▶ _ACTIVITY_: Although the entries contain pictures, only their words should be duplicated exactly.

[Opening RECORD SET section]

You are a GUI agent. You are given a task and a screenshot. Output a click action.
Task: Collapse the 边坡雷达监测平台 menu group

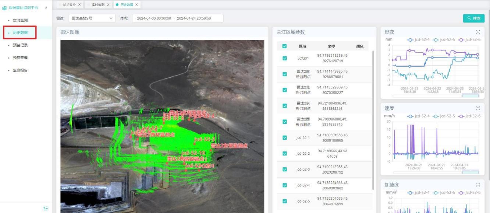[46, 8]
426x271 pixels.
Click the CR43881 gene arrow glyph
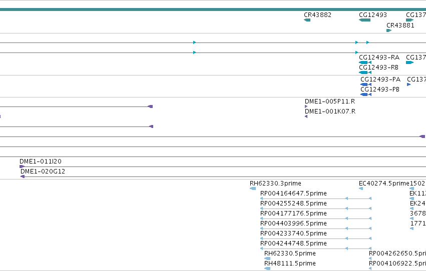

[Closing RECORD SET section]

▶ _TASK RESPONSE_:
You are a GUI agent. You are given a task and a screenshot. Output a click action.
Task: Collapse the 边坡雷达监测平台 menu group

[46, 8]
426x271 pixels.
Click the CR43881 gene arrow glyph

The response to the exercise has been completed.